There were 13 participants on this year's CAT course. Katie helped
with the metalwork again. I do not have that many pictures this time
but some of them are nice. The above pics were taken from up the
hill; where CAT site the small machines. The 600W Proven
(black) and the Marlec fm1803 (2-blader) are newly up since I visited
the site. The Centre is down in a hole below but there is a little
bit of wind down there. We got 75 watts out of the turbine we built
during The course in a light breeze (see later).
We completed one big machine (2.4m/8' diameter) and one small one (1.2m/4')
but only got the big one up to test it. Most of the pictures below
are of the big machine.
See this page for the small machine.
Fergus and Don set to work on cutting out the blade blanks. We
completed one very nice set of blades for the big machine and two nice
sets for the small machine. Most of the wood was from a builders
yard. I found a nice piece of 200 x 50 (8x2) timber with few knots
Richard carves a piece of pitch pine for the small machine primary
blade set. Bjornar works on a larger blade.

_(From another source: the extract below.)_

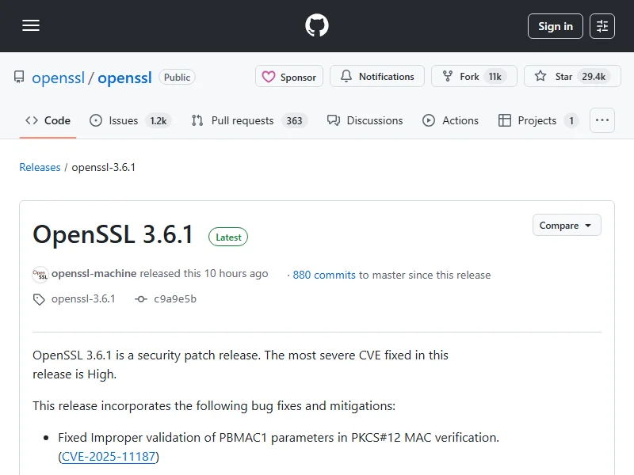The width and height of the screenshot is (634, 475).
Task: Open the three-dot more tabs menu
Action: pos(602,120)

Allen set up the stator lugs on the table, using box section steel to space
them the right distance from the alternator bracket. I did not get
many pictures of the metalwork. Later the job was placed on the welding
bench in the same way to tack the lugs. This approach helped to get
the lugs more or less in the same plane. They always move a little
during welding though.
Duncan and Nis cutting out fibreglass cloth for the magnet rotors.
Ross and Guillaume doing
the stator dry-run.
Nis and Duncan mix
Putting in the resin and vibrating the bubbles out. The SDS hammer
drill works nicely for vibrating the mould if you take the chuck off it.
Saw blades a good fro clamping the lid down onto the magnets.
Getting stuff out of the moulds.....
Richard cuts blade wedges, and checks the roots for correct angle.
Setting up the tips using three tapes at once.
Alternator assembly. We lost the index marks on the disk (flooded
with resin) so this was a bit of a process of trial and error.
I have started to think about getting the holes cut out with a laser
at the same time as the disk is shaped. This could be more precise
than drilling by hand.
The rectifier assembly. I find that people are not happy with
the use of a plastic bottle here. I am being told to use a sealed
aluminium box with silicone grease on the rubber gasket. It is true
that I do have some problems with the rectifiers, and better weatherproofing
would not hurt them.
Balancing the blades and fitting the tail. Richard invented the
amazing shape for the tail vane. (it's a Cat.)
Katie and Keith straightening out an old met mast for use as the windmill
tower. Below Barry and Katie get started on site with the steel anchor
spikes.(pictures by Fergus)
Making a plan. Katie, Hugh, Guillaume and Keith
The machine flies. We got up to about 3 amps at 25 volts.
At least there was a little wind...
The finished machine will remain on site as a demo for CAT.